Task goal:
What the task needs is every record repeated exactly, nothing more.

Information:
* * * * * * * * *

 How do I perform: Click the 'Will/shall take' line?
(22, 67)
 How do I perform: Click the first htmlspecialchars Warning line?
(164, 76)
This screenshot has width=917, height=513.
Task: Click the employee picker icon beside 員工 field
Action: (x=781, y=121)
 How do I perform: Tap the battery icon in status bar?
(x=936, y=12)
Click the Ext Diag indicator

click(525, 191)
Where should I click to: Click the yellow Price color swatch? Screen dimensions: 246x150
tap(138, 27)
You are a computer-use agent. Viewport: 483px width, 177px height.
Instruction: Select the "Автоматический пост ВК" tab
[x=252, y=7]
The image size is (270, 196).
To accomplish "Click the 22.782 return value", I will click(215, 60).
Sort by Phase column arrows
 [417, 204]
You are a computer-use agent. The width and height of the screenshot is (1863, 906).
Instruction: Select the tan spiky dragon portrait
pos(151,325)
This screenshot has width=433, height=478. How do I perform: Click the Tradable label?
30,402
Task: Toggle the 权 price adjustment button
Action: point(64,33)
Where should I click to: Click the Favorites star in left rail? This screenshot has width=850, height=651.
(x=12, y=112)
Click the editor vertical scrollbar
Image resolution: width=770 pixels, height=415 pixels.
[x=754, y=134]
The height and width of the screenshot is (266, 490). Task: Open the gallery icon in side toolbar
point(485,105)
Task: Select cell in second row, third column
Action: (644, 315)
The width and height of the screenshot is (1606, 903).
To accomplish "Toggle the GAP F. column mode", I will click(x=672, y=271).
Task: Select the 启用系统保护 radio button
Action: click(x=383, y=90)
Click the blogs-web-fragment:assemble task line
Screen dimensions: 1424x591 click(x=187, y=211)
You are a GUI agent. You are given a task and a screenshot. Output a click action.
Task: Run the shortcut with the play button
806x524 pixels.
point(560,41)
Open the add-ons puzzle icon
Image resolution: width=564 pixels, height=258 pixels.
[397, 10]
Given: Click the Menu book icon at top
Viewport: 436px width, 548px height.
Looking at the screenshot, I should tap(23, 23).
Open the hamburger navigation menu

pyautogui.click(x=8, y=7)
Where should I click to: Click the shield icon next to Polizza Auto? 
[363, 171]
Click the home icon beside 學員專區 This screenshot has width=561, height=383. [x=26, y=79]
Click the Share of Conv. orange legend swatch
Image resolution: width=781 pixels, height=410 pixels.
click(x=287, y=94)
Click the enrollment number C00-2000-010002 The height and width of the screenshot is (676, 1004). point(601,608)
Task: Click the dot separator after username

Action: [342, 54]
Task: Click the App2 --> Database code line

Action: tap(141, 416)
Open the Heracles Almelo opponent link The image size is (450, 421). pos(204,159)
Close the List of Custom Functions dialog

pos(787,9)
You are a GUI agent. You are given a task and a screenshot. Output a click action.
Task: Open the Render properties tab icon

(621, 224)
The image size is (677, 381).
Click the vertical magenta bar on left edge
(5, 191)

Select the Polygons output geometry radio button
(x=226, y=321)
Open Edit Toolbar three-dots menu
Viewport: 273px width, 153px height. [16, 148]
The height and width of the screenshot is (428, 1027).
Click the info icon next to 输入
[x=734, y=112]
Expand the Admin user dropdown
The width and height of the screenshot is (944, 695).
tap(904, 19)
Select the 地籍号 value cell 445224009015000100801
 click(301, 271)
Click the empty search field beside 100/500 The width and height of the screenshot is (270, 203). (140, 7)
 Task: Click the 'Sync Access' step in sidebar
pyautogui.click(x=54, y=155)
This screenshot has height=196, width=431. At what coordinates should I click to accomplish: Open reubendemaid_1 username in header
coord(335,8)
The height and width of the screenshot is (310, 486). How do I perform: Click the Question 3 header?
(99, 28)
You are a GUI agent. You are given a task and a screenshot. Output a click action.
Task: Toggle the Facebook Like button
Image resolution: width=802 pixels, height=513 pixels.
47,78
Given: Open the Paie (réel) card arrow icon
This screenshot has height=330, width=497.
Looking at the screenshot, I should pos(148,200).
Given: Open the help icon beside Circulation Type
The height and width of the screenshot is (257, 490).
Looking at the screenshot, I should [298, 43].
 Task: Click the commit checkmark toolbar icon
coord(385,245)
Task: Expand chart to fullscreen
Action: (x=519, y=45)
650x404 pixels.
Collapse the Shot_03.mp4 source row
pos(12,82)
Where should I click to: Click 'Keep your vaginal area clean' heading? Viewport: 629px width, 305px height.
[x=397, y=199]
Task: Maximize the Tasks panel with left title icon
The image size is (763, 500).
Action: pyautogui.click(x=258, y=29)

* * * * * * * * *

Exercise solution:
 How do I perform: Click the 'Will/shall take' line?
(22, 67)
 How do I perform: Click the first htmlspecialchars Warning line?
(164, 76)
This screenshot has width=917, height=513.
Task: Click the employee picker icon beside 員工 field
Action: (x=781, y=121)
 How do I perform: Tap the battery icon in status bar?
(x=936, y=12)
Click the Ext Diag indicator

click(525, 191)
Where should I click to: Click the yellow Price color swatch? Screen dimensions: 246x150
tap(138, 27)
You are a computer-use agent. Viewport: 483px width, 177px height.
Instruction: Select the "Автоматический пост ВК" tab
[x=252, y=7]
The image size is (270, 196).
To accomplish "Click the 22.782 return value", I will click(215, 60).
Sort by Phase column arrows
 [417, 204]
You are a computer-use agent. The width and height of the screenshot is (1863, 906).
Instruction: Select the tan spiky dragon portrait
pos(151,325)
This screenshot has width=433, height=478. How do I perform: Click the Tradable label?
30,402
Task: Toggle the 权 price adjustment button
Action: point(64,33)
Where should I click to: Click the Favorites star in left rail? This screenshot has width=850, height=651.
(x=12, y=112)
Click the editor vertical scrollbar
Image resolution: width=770 pixels, height=415 pixels.
[x=754, y=134]
The height and width of the screenshot is (266, 490). Task: Open the gallery icon in side toolbar
point(485,105)
Task: Select cell in second row, third column
Action: (644, 315)
The width and height of the screenshot is (1606, 903).
To accomplish "Toggle the GAP F. column mode", I will click(x=672, y=271).
Task: Select the 启用系统保护 radio button
Action: click(x=383, y=90)
Click the blogs-web-fragment:assemble task line
Screen dimensions: 1424x591 click(x=187, y=211)
You are a GUI agent. You are given a task and a screenshot. Output a click action.
Task: Run the shortcut with the play button
806x524 pixels.
point(560,41)
Open the add-ons puzzle icon
Image resolution: width=564 pixels, height=258 pixels.
[397, 10]
Given: Click the Menu book icon at top
Viewport: 436px width, 548px height.
Looking at the screenshot, I should tap(23, 23).
Open the hamburger navigation menu

pyautogui.click(x=8, y=7)
Where should I click to: Click the shield icon next to Polizza Auto? 
[363, 171]
Click the home icon beside 學員專區 This screenshot has width=561, height=383. [x=26, y=79]
Click the Share of Conv. orange legend swatch
Image resolution: width=781 pixels, height=410 pixels.
click(x=287, y=94)
Click the enrollment number C00-2000-010002 The height and width of the screenshot is (676, 1004). point(601,608)
Task: Click the dot separator after username

Action: [342, 54]
Task: Click the App2 --> Database code line

Action: tap(141, 416)
Open the Heracles Almelo opponent link The image size is (450, 421). pos(204,159)
Close the List of Custom Functions dialog

pos(787,9)
You are a GUI agent. You are given a task and a screenshot. Output a click action.
Task: Open the Render properties tab icon

(621, 224)
The image size is (677, 381).
Click the vertical magenta bar on left edge
(5, 191)

Select the Polygons output geometry radio button
(x=226, y=321)
Open Edit Toolbar three-dots menu
Viewport: 273px width, 153px height. [16, 148]
The height and width of the screenshot is (428, 1027).
Click the info icon next to 输入
[x=734, y=112]
Expand the Admin user dropdown
The width and height of the screenshot is (944, 695).
tap(904, 19)
Select the 地籍号 value cell 445224009015000100801
 click(301, 271)
Click the empty search field beside 100/500 The width and height of the screenshot is (270, 203). (140, 7)
 Task: Click the 'Sync Access' step in sidebar
pyautogui.click(x=54, y=155)
This screenshot has height=196, width=431. At what coordinates should I click to accomplish: Open reubendemaid_1 username in header
coord(335,8)
The height and width of the screenshot is (310, 486). How do I perform: Click the Question 3 header?
(99, 28)
You are a GUI agent. You are given a task and a screenshot. Output a click action.
Task: Toggle the Facebook Like button
Image resolution: width=802 pixels, height=513 pixels.
47,78
Given: Open the Paie (réel) card arrow icon
This screenshot has height=330, width=497.
Looking at the screenshot, I should pos(148,200).
Given: Open the help icon beside Circulation Type
The height and width of the screenshot is (257, 490).
Looking at the screenshot, I should [298, 43].
 Task: Click the commit checkmark toolbar icon
coord(385,245)
Task: Expand chart to fullscreen
Action: (x=519, y=45)
650x404 pixels.
Collapse the Shot_03.mp4 source row
pos(12,82)
Where should I click to: Click 'Keep your vaginal area clean' heading? Viewport: 629px width, 305px height.
[x=397, y=199]
Task: Maximize the Tasks panel with left title icon
The image size is (763, 500).
Action: pyautogui.click(x=258, y=29)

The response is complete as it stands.